Çok küçük ve sıradan işlerde bile, daracık zamanlarda bile, eşinizin ilgilerine ve tercihlerine önem gösterin. Mesela, yürüyüş yaparken ya da arabayla evinize dönerken birkaç yol alternatifiniz varsa, eşinize hangi yolu tercih ettiğini sormanız, onu mutlu edecek, onun kalbine giden yolu genişletecektir.

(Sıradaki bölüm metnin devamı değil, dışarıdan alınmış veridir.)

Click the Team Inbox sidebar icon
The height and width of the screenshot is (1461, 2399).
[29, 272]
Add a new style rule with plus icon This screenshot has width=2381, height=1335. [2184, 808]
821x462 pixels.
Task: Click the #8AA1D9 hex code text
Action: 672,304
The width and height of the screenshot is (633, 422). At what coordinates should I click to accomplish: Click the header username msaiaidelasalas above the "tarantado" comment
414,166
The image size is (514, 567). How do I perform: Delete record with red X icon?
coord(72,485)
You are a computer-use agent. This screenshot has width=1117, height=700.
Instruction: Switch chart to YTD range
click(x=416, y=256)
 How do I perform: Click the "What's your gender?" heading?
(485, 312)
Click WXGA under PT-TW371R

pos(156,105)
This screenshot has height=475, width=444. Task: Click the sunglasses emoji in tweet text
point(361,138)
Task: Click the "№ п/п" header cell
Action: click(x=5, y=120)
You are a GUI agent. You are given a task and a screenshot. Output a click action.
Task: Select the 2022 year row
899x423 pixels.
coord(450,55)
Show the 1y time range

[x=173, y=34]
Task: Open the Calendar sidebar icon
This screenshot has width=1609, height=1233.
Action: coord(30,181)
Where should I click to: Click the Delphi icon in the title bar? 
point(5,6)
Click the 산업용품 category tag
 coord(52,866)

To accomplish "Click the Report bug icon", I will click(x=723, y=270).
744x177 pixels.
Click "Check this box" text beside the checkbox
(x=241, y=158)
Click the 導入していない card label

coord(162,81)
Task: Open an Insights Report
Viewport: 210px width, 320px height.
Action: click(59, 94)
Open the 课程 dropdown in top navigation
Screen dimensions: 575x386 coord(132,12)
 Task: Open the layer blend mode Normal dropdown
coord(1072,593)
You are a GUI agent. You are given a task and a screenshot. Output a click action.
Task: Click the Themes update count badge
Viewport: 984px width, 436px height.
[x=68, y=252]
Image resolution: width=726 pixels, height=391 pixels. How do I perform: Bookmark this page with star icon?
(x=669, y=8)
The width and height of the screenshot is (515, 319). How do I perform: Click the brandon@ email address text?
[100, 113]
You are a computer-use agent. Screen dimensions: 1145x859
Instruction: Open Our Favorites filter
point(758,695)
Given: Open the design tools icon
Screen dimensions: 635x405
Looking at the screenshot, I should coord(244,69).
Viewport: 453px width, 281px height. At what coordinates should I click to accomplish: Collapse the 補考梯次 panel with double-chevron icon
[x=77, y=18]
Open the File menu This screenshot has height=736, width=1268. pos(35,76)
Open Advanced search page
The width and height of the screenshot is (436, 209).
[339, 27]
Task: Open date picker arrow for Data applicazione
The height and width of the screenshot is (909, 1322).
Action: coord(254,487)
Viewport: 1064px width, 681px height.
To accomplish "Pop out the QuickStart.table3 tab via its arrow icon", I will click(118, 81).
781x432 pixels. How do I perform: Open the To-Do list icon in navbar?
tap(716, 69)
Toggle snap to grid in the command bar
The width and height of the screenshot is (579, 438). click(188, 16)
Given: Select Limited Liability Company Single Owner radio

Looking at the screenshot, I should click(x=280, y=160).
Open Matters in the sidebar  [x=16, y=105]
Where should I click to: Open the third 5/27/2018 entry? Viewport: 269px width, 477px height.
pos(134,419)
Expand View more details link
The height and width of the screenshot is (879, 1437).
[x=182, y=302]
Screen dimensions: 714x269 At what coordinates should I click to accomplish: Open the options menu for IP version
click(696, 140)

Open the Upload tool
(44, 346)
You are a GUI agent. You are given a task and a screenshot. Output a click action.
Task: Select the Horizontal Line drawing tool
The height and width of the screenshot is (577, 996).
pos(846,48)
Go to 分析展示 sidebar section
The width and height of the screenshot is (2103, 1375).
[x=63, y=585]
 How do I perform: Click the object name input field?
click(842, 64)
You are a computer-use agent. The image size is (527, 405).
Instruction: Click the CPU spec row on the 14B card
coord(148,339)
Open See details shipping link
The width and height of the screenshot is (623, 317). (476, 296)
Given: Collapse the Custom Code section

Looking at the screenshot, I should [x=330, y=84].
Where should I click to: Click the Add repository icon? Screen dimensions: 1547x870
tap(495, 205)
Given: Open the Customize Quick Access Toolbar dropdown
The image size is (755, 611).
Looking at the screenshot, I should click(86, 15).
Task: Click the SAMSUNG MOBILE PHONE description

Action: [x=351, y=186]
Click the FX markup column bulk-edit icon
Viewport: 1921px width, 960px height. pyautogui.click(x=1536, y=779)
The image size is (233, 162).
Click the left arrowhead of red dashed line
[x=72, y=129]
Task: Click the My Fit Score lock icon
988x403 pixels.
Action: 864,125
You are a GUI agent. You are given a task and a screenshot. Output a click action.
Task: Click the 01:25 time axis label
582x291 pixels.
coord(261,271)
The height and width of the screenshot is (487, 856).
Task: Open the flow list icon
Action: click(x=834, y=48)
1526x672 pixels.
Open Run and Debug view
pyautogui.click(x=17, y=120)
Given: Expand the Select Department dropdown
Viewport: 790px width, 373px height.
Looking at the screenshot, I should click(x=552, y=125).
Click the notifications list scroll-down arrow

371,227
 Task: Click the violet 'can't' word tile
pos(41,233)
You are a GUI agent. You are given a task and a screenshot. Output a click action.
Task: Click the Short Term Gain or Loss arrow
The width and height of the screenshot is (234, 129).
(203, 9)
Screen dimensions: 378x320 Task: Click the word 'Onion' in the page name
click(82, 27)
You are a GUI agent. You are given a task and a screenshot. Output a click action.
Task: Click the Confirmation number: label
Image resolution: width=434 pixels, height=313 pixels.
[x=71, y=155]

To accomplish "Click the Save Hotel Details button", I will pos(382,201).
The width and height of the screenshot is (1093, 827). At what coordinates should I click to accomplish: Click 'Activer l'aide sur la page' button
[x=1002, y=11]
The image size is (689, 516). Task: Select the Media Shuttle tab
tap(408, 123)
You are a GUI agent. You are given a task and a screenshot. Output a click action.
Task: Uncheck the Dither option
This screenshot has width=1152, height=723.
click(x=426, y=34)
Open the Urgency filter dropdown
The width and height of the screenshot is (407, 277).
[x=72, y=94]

Kadınların ne istediğini erkeklerin hemen anlaması zordur; zaten bunun için bir ömür boyu vaktimiz vardır. Fakat erkeklerin de kadınlar tarafından anlaşılmadığı durumlar seyrek değildir. Görünen o ki, erkeğe de kadına da “ev ödevi” düşüyor.

Dr. Senai DEMİRCİ
 
Yazarini hatirlamasamda bir kitap vardi,Kadinlar Marstan,erkekler Venusten diye.Oradan birsey yazayim,erkekler kafalarinda bir sorunun ile ugrasiyorlarsa onu cozmeden sizinle konusmazlar diyordu.Bircok erkekte bunu farkettim,size cevap vermiyorsa cevabi kendiside bilmedigi icindir,oysa cevabi buldugunda ilk konusacagi kisi yine sizsiniz,birazcik sabir gerektiriyor erkekleri anlamak.Yazi icin tesekkurler.Cok dogru,evlilik iki farkli kisinin bir arada olma cabasidir,oysa bizim sevdigimizi karsimizdakinin de sevmesini bekleyemeyiz.Ben et sevmem,esim ise bayilir...celiskiler ile dolu olsada bir arada yasayabilmek cokk guzel.